Deuterium NMR in Chiral Polymer-Based Bimesophasic Lyotropic Mixtures: From the Demixing Process to Analytical Applications

Abstract

Among the order-sensitive (anisotropic) nuclear magnetic resonance (NMR) interactions, the residual ²H quadrupolar couplings measured at the level of natural abundance or on deuterated compounds dissolved in (chiral) oriented solvents, is a unique and relevant source of molecular information (isotopy, chirality, structure, configuration, etc.). Until now, the aligned media used as NMR solvents (lyotropic or not) have generally been monophasic, although isotropic-anisotropic biphasic systems have recently been exploited.
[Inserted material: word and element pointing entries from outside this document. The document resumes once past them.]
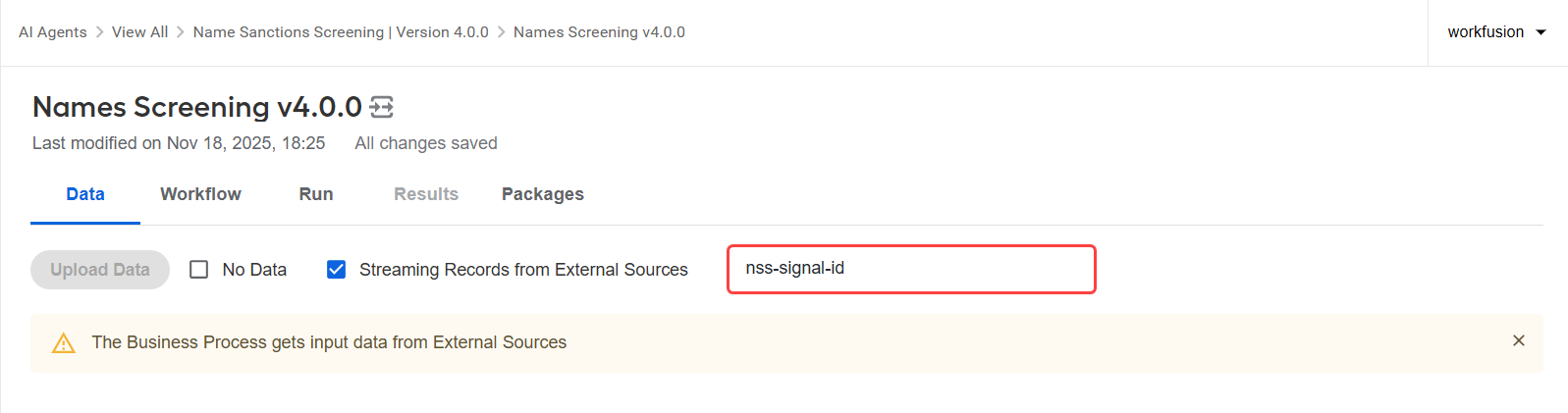
Task: Click the workfusion user name
Action: click(x=1486, y=32)
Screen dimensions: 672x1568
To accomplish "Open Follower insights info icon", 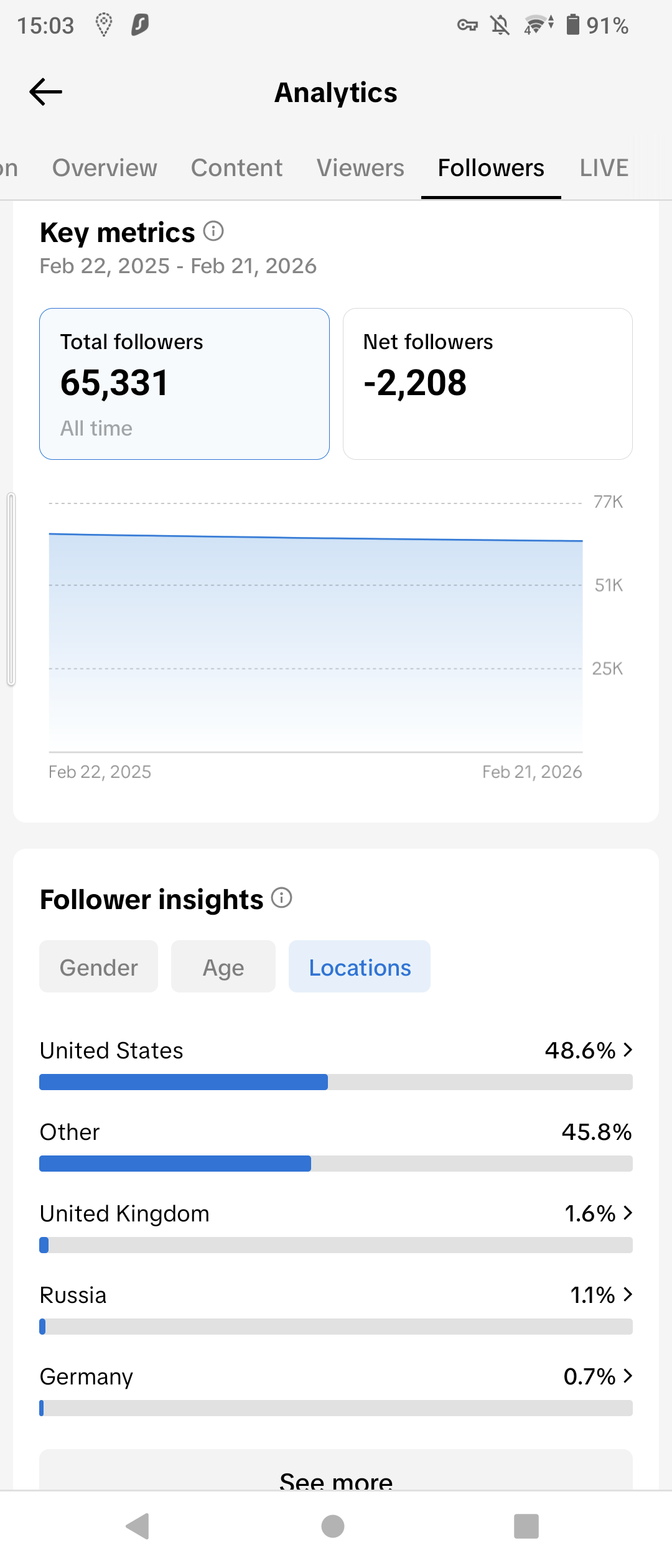I will [x=282, y=898].
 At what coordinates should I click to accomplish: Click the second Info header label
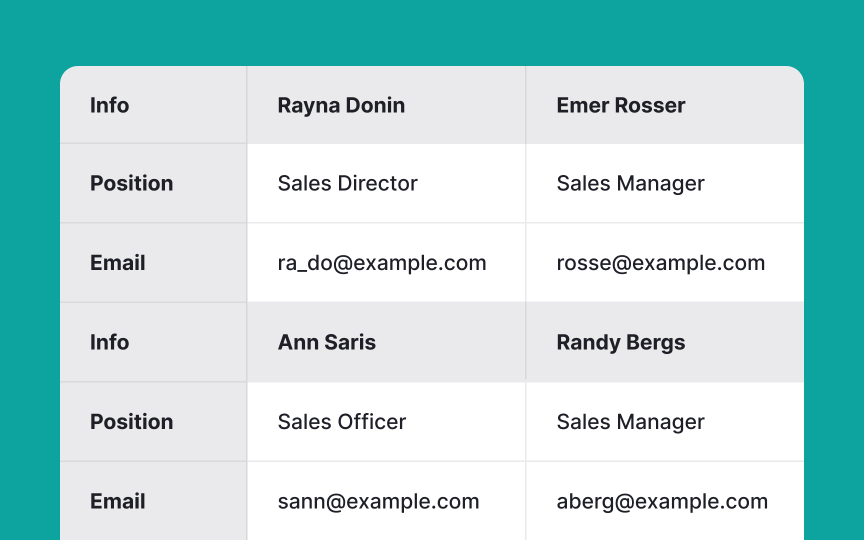coord(109,342)
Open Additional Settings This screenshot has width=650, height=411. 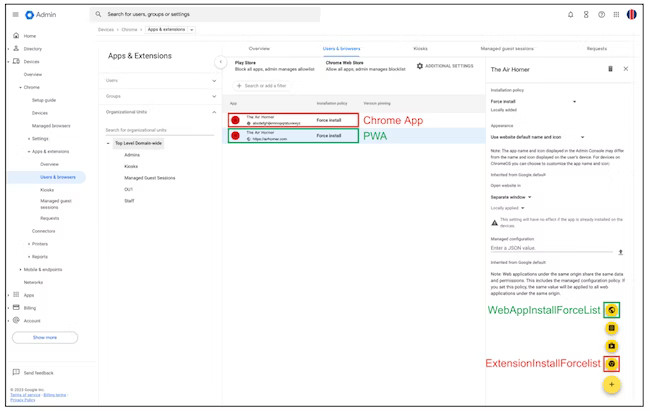click(x=445, y=66)
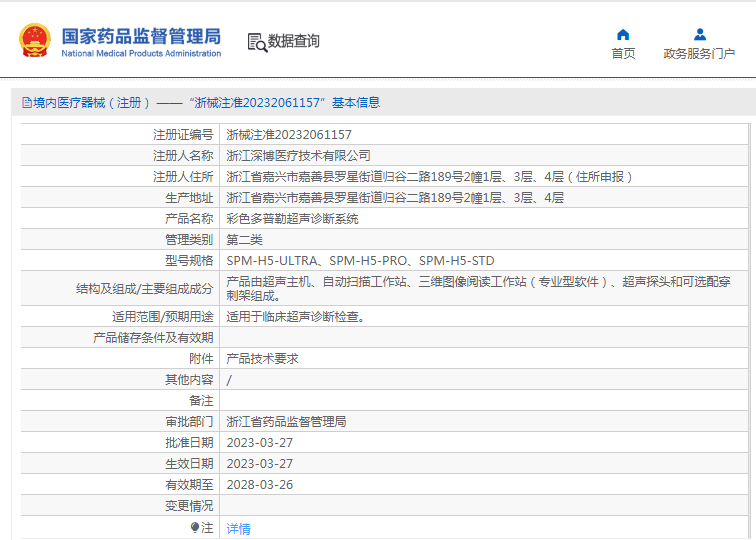Viewport: 756px width, 540px height.
Task: Click the 国家药品监督管理局 site title
Action: (141, 36)
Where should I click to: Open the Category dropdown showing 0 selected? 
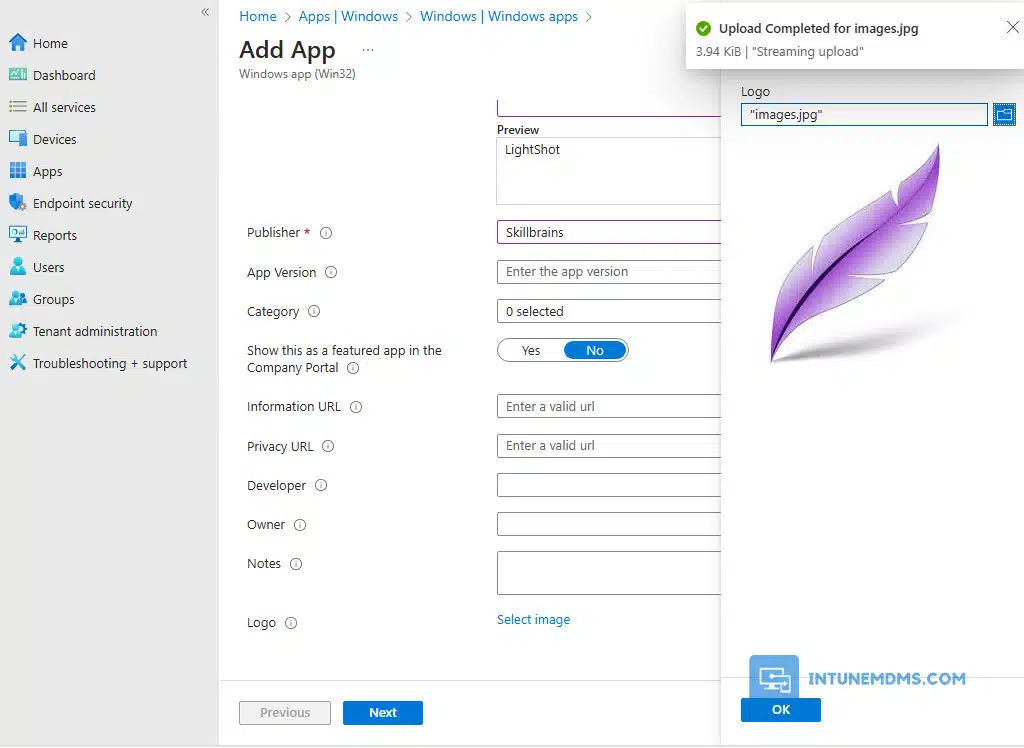(608, 312)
As a promising possibility, herein, the potential of lyotropic bimesophasic samples is examined based on a mixture of immiscible helical polymers, which result in two demixed chiral nematic domains (stable over time), each with its own orientation properties. The extraction of two independent and nonlinearly related sets of anisotropic NMR data is achieved with spatially resolved ²H nD experiments. First applied to small achiral, prochiral and chiral deuterated compounds, the approach is extended to investigate nonenriched molecules by natural abundance deuterium 2D NMR. Here lyotropic bimesophasic chiral systems combining a polypeptide (PBLG) and a polyacetylene polymer (PLA or l-MSP) in organic solvents are examined in depth, in relation with several applications. The dynamic behavior of these systems (polymer demixing and exchange process) is studied by analyzing ²H EXSY, ²H relaxation and ²H DOSY data.